Whether in Miami or Seattle, Newark or St. Paul-Minneapolis, the U.S. bishops are ratcheting up the influence of their office during the final days of the 2012 campaign season.

Providentially, during the last lap before the election, Church leaders and lay experts are meeting for the Synod of Bishops on the New Evangelization in Rome, where they are discussing the best way to mute the siren song of secularism and draw Catholics back to faith in Jesus Christ.

Cardinal Donald Wuerl of Washington, in his opening address at the synod, urged Christians to "overcome the syndrome of embarrassment" that led the faithful to shrug off threats to the survival of "marriage, family, the concept of the common good and objective right and wrong."

The breakdown in the transmission of the faith that followed the Second Vatican Council was partly responsible for this state of affairs, he admitted, and his urgent tone suggested that the Church cannot afford any further delay in repairing the damage.

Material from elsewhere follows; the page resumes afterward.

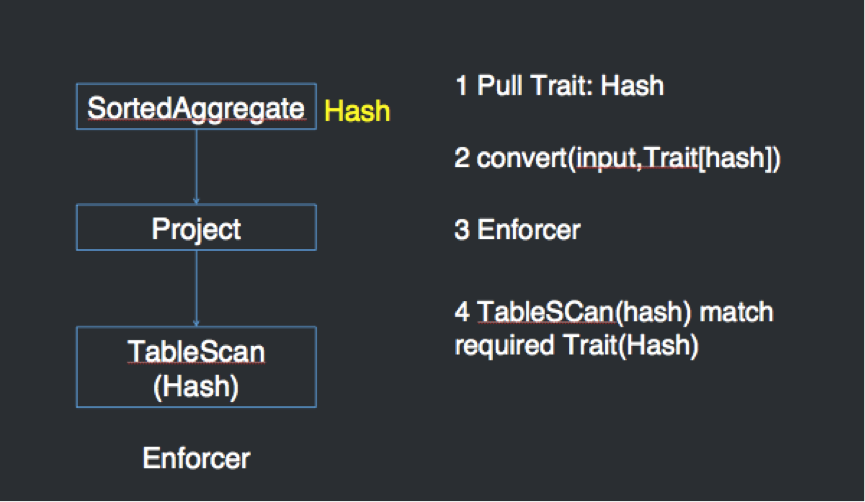
Task: Select the "2 convert(input,Trait[hash])" line
Action: point(616,158)
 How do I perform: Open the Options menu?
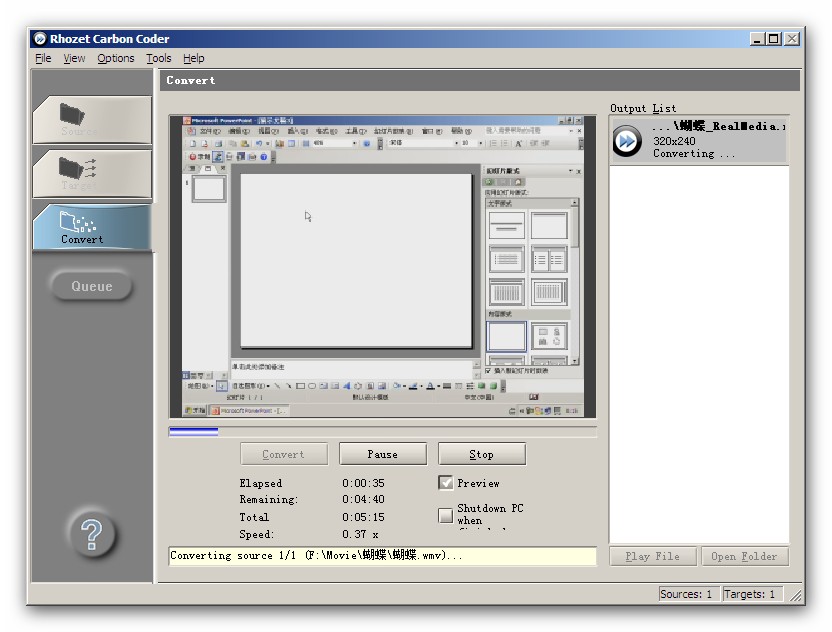(x=115, y=58)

The cardinal’s words provide spiritual and cultural context for the U.S. bishops’ election-year pastoral letters and social-media tools that provide guidance to Catholic voters on religious freedom, life and marriage issues, sometimes with combustible results.

It’s too soon to say whether these efforts will have a decisive impact on state contests or on the outcome of the presidential election.

The U.S. bishops do not endorse candidates, and commentators are still debating whether Church leaders’ unresolved dispute with the Obama administration over the federal contraception mandate could lead Catholics in battleground states to shift their support to GOP presidential candidate Mitt Romney.

But it’s indisputable that the bishops are stirring both intense hostility and enthusiasm among Catholics in the pews. Many are grappling with hot-button issues that test their political loyalties and an often tenuous grasp of Church doctrine.

The bishops’ opposition to same-sex "marriage" in Washington, Maryland, Minnesota and Maine — four states that will decide the issue in November — underscores the scope and complexity of their role in the 2012 campaign season.

As the gap between Catholic and mainstream values continues to widen, Church leaders are spearheading referendum battles that double as catechetical seminars.

The high stakes involved have prompted bishops to drive these campaigns.

They have marshaled the faithful where they can, while drawing attacks from Catholics who either reject their priorities or criticize them for doing too little, too late.

In some instances, the bishops’ clear articulation of Catholic teaching is viewed as unsolicited meddling in the political process. Further, Catholic doctrine on religious freedom, life and marriage puts partisan loyalists in the uncomfortable position of choosing between faith and party ideology, especially now that the Democratic Party platform endorses both "marriage equality" and abortion rights.

In such cases, it’s not unusual for Church leaders to be accused of politicizing Catholic teaching, as if non-negotiable moral precepts bear no relevance in actual policymaking.

Catholics who are passionately engaged in the political process must not confuse political scorekeeping with a more fundamental responsibility to embrace natural-law precepts that transcend political categories — and be a leaven in a culture that risks forgetting its Divine origins.

As Archbishop William Lori of Baltimore notes elsewhere in these pages, "What is lost in so much of public discourse and all the sound bites is the ability to think at the level of principles, at the level of what is foundational. One reason our country is so divided is our seeming inability to do this."

During the 2012 election year, state bishops’ conferences dealing with "marriage equality" referenda are striving to remedy this problem, anchoring their arguments in the framework of Christian anthropology.

But they are playing catch-up.

Many Catholics believe the benefits of legal marriage should be extended to same-sex unions because they have not been taught God’s plan for marriage in the economy of salvation.

Here’s where Providence is at work in the parallel efforts of the Synod of Bishops on the New Evangelization and the bishops’ final push before the November election.

Archbishop Lori put it this way: "There are many openings for the Gospel, but we cannot defend traditional marriage, for example, without engaging the New Evangelization. Yet, in an election year, we have a tendency to drop everything else to focus on the campaign, to exaggerate both the importance of victory and the dangers of defeat."

Ultimately, the New Evangelization offers a more sustainable path for Catholic public witness that is inspired by the bishops as authoritative teachers of faith and morals — and executed by a well-formed laity that will not tailor their beliefs to fit partisan talking points.

As Cardinal Wuerl said, "The New Evangelization begins with each of us taking it upon ourselves to renew once again our understanding of the faith and our appropriation of it in a way that more deeply, willingly and joyfully embraces the Gospel message and its application today."